The GMAT score from the test he took his senior year of college has now expired, and the Mandarin he spent his years at Haverford College learning is pretty rusty. Fortunately for Jeremy Zoll, he didn’t wind up needing to turn to his Plan B.

The Twins announced Tuesday that Zoll, 34, would become the seventh general manager in team history, replacing Thad Levine, who held the role from 2016 until this offseason.

“I’ve always tried to throw myself at whatever opportunity was in front of me to the best of my ability,” Zoll said. “When this all finally came to pass, it, in a real way, was a validation of a lot of hard work.”

Zoll, who was a catcher on Haverford’s team, knew his path in baseball wasn’t going to be as a player. He had read “Moneyball,” Michael Lewis’s book on then-general manager Billy Beane and his use of sabermetrics to build the low-budget Oakland Athletics into a winner, and it resonated with him.

“You read it and it’s like, ‘Wow, that sounds really cool. I’d love to find a way to get to do that,’ ” he said.

He didn’t have “the faintest idea” of what it meant to be a general manager back then, but Haverford had a number of alums who had gone on to hold prominent positions in MLB front offices — including Levine — making it seem as if working in baseball was a real possibility for him.
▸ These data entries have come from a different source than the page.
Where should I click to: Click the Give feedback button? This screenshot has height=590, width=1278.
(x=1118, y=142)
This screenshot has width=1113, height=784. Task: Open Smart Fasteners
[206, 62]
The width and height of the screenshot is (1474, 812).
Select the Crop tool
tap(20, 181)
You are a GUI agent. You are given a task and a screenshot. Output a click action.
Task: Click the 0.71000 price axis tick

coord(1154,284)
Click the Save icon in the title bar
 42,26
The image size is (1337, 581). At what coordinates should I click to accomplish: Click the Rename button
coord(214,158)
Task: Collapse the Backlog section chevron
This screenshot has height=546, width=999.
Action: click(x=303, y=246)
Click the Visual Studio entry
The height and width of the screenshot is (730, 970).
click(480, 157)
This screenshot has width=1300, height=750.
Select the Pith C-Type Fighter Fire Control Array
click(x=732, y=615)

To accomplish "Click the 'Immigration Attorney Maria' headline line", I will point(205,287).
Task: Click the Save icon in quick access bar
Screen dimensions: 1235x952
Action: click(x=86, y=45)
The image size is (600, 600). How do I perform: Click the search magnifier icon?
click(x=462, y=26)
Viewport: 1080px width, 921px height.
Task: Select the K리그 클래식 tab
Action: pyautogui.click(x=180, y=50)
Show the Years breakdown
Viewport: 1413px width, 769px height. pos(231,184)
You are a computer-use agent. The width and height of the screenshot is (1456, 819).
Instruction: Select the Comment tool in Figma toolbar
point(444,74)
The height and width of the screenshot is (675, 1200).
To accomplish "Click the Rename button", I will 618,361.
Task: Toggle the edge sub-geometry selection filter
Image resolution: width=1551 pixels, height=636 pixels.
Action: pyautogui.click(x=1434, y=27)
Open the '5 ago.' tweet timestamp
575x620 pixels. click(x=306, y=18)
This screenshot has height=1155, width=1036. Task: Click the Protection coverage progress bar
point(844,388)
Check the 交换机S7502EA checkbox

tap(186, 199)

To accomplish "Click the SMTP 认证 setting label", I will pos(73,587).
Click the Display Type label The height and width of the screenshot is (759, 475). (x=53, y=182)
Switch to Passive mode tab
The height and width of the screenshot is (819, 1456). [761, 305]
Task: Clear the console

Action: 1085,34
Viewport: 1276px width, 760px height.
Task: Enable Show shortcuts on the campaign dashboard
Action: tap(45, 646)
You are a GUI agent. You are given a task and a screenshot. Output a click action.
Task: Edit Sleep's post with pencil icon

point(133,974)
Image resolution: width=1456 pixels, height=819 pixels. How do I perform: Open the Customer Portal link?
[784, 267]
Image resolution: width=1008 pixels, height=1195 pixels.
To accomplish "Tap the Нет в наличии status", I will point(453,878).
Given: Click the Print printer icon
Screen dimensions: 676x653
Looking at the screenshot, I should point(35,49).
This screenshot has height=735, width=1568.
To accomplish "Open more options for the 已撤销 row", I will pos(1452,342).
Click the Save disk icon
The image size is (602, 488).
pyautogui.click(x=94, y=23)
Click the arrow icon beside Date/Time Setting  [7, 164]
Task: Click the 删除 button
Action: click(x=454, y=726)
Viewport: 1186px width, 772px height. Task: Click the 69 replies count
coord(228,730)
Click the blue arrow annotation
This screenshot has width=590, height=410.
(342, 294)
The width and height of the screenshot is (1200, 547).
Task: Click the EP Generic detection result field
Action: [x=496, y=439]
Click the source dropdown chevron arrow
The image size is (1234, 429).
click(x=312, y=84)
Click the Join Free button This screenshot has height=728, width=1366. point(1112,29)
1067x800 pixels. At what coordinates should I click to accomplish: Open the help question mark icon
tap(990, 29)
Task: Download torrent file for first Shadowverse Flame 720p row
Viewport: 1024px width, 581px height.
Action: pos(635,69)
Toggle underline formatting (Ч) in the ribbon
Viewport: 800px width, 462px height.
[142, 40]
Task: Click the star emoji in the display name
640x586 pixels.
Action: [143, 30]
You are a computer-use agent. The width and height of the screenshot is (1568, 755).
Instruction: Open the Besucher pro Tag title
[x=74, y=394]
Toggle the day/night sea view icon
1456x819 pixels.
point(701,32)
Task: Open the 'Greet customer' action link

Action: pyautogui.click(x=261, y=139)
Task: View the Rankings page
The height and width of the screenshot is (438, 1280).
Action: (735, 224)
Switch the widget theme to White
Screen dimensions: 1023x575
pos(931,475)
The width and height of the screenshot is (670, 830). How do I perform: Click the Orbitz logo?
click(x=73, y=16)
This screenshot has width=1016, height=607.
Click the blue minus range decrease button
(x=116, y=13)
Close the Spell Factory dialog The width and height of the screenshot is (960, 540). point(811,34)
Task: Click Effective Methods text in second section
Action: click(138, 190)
“I worked hard to find a way to get an internship and just hoped one thing led to another at that point,” Zoll said.

It did.

He got his start in professional baseball interning for the Cincinnati Reds and then the Toronto Blue Jays. After graduating from college, he started yet another baseball internship, this one with the Los Angeles Angels. If he hadn’t gotten a job by the end of a full-year internship, he would try a different path, he told himself.

That wouldn’t be necessary.

That internship turned into a full-time job as the coordinator of advanced scouting. Then, it was off to the Los Angeles Dodgers, where he was their assistant director of player development for two seasons.

In 2016, he interviewed to be Cleveland’s farm director, which is how he really first landed on Twins president of baseball operation Derek Falvey’s radar. That job went to James Harris, now the Cleveland Guardians’ assistant general manager, but Falvey, who had come to the Twins from Cleveland earlier in 2016, had heard only good things from his former co-workers about Zoll.

When it came to Falvey hiring his own new farm director in Minnesota, Zoll stood out.

“I kept getting these pings that this guy is really talented, incredibly hard working, he’s not afraid to have difficult conversations and push some things through when they needed to get pushed through and challenge some people to be the best they can be,” Falvey said. “When we went through the interview process and we started doing the references, we thought, ‘This is a guy to bet on.’ ”

The Twins’ farm system is ranked among the best in the majors — and no one, Falvey said, has been more impactful in evolving the player development group over the past few years than Zoll.

Zoll helped design offseason pitch development and velocity camps for minor leaguers. He filled a number of key coordinator positions and built out the staffs at the minor-league affiliates, bringing in an additional hitting and pitching coach at each level.

He also has played a leading role in the work the organization does in the sports psychology space, Falvey said, and in recent years, as an assistant general manager, has been involved in trade and free agency conversations.

What his day-to-day will look like in his new role is still to be fleshed out, particularly as Falvey is transitioning to a new job of his own — in addition to leading baseball operations, he will also become team president early next year, taking over for Dave St. Peter.

But the Twins are excited to find out what it looks like.

“I’m really proud of the work that he has done, and I’m really excited to watch him grow and push us forward, because I think he can push us forward,” Falvey said. “I think he can do some things that even as I was sitting there, I wouldn’t do as well as he does, and that’s what you hope you’re getting.”